To take the survey, check your UMass email for an individualized link


AMHERST — For the first time in about a decade, the University of Massachusetts Amherst is conducting a campus climate survey. Students, faculty and staff are invited to share their observations and input on various aspects of campus life.

Earlier this week, UMass community members received an email containing an individualized link to take the campus climate survey. The survey, which is expected to take 15 to 20 minutes, is anonymous.

The survey is entirely optional, but various members of the campus community — ranging from the chancellor to the head of grounds — are encouraging everyone to participate.

UMass spokesman Ed Blaguszewski said Wednesday the survey results will provide administrators a great deal of insight into day-to-day life at the university and help the university strategize for the future.

“We believe that it’s important to get an assessment from the members of our community to assess what it’s like to live and work here so we have good data to allocate resources,” Blaguszewski said.

In a video statement, Chancellor Kumble R. Subbaswamy said that the survey will only be effective if there is enough participation.

“The survey results will give us a lot of information to work with in building our caring community, but only if we hear from a great many of you. We’re a campus of nearly 30,000 people and this survey applies to all — regardless of race, gender identity, age or occupation,” Subbaswamy said in the video.

Leading up to the survey, banners, posters and fliers promoting the survey were seen around the campus and within residence halls.

“We really want people to participate. As we said, your voice is important and we want to hear you,” Blaguszewski said.

The administration is hoping to spread the word and increase participation by taking advantage of social media.
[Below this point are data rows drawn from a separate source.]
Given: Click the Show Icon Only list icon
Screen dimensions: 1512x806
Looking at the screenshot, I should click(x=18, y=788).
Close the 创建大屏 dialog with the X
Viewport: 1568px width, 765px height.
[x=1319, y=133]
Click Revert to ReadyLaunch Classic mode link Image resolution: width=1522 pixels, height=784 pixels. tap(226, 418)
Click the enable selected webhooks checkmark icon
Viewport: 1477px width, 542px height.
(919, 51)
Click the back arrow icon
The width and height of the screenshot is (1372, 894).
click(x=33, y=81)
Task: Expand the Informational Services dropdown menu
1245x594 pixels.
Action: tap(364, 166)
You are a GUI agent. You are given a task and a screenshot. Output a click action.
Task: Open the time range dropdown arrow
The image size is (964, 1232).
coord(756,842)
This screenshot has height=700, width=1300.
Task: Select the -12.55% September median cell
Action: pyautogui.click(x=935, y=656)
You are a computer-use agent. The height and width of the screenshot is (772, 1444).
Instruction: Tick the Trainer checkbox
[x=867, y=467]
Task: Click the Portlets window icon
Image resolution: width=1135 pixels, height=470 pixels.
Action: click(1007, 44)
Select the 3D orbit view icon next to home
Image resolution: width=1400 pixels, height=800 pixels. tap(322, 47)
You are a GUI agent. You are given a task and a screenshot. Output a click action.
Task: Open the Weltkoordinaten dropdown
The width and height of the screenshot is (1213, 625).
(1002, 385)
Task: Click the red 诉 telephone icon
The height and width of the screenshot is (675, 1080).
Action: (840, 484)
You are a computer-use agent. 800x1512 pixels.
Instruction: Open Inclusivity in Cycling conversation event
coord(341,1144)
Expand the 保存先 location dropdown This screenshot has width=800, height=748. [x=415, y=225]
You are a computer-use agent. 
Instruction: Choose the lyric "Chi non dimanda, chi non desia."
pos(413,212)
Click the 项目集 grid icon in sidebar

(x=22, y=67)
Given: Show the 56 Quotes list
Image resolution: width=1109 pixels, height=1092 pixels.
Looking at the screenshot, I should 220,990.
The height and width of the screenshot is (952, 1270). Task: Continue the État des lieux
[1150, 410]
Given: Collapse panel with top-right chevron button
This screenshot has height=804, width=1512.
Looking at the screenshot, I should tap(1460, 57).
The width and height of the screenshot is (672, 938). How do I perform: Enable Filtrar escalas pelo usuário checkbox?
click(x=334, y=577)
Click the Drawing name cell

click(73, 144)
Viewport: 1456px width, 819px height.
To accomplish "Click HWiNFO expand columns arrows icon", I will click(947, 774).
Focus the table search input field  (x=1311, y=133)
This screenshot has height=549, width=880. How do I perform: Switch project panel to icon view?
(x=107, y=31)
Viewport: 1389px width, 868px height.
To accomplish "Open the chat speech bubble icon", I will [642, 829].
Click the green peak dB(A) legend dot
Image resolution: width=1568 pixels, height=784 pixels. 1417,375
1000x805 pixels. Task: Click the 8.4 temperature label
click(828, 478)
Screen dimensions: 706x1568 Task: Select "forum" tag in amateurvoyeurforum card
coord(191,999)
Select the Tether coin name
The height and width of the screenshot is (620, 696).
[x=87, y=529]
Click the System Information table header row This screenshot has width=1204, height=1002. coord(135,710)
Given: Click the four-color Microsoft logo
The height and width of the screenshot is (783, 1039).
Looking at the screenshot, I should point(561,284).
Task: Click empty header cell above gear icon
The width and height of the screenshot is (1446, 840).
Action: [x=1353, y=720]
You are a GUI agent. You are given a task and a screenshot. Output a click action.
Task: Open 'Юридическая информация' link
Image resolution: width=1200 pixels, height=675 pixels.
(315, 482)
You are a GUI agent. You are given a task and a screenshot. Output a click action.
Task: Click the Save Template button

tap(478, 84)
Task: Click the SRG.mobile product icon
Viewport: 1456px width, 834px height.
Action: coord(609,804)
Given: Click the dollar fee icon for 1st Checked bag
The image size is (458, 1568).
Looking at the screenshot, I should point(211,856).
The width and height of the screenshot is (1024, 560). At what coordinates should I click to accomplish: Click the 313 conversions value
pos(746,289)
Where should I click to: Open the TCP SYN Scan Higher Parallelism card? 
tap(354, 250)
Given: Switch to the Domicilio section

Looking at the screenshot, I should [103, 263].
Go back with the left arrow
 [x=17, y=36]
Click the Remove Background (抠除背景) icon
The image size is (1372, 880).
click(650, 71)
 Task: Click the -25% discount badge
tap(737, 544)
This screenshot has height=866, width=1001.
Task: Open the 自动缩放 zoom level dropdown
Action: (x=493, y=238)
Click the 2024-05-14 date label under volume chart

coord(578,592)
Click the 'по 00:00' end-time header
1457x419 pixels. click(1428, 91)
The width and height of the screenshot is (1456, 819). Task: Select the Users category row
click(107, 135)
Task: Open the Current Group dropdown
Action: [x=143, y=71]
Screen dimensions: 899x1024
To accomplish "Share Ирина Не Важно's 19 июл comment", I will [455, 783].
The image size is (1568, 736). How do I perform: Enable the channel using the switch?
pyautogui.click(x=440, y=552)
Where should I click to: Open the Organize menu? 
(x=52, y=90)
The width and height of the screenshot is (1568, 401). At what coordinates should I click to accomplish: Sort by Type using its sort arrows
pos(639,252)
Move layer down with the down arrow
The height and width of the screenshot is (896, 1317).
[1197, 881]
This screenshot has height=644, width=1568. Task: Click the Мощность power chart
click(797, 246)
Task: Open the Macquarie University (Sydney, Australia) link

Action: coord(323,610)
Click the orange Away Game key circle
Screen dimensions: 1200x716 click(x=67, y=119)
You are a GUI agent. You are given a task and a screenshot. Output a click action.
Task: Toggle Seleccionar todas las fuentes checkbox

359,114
“We’re in the process of creating a system on the Twitter feed where you could log in using your traditional credentials,” Blaguszewski said.

While this is the first campus climate survey in about a decade, there have been other climate surveys administered to select groups of the UMass community in the past.

In spring 2012, there was a campus climate survey administered only to undergraduate students that focused on similar topics. In that survey, the response rate was 18.26 percent.

Martin Meehan, president of the five-campus University of Massachusetts system, emphasized in a press release earlier this week there is a “commitment to diversity and inclusion” in the UMass system.

The university administration hopes that participation could be higher for this survey. The survey comes at a critical time in the university’s atmosphere for many.

Post-election, there have been protests, a vigilwalkouts and rallies for unity around the country and locally. At these public demonstrations, protesters wanted to make their voices heard.

This week, Gender Liberation UMass (GLU), a student organization that advocates for transgender, gender non-binary and gender-queer students, held a protest inside the Whitmore Administration Building restrooms calling for more gender-neutral bathrooms throughout the campus.